Skill Environment Variable Passthrough
When a skill declares required_environment_variables in its frontmatter, those variables are automatically passed through to both execute_code and terminal sandboxes after the skill is loaded. This lets skills use their declared API keys without weakening the security posture for arbitrary code.

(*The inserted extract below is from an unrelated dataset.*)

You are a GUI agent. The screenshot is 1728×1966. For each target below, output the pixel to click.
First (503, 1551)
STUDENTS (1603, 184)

For non-skill use cases, you can explicitly allowlist variables in config.yaml:
terminal:
env_passthrough:
- MY_CUSTOM_KEY
- ANOTHER_TOKEN
See the Security guide for full details.
The script runs in a temporary directory that is cleaned up after execution. The child process runs in its own process group so it can be cleanly killed on timeout or interruption.
execute_code vs terminal
| Use Case | execute_code | terminal |
|---|---|---|
| Multi-step workflows with tool calls between | ✅ | ❌ |
| Simple shell command | ❌ | ✅ |
| Filtering/processing large tool outputs | ✅ | ❌ |
| Running a build or test suite | ❌ | ✅ |
| Looping over search results | ✅ | ❌ |
| Interactive/background processes | ❌ | ✅ |
| Needs API keys in environment | ⚠️ Only via passthrough | ✅ (most pass through) |
Rule of thumb: Use execute_code when you need to call Hermes tools programmatically with logic between calls. Use terminal for running shell commands, builds, and processes.
Platform Support
Code execution requires Unix domain sockets and is available on Linux and macOS only. It is automatically disabled on Windows — the agent falls back to regular sequential tool calls.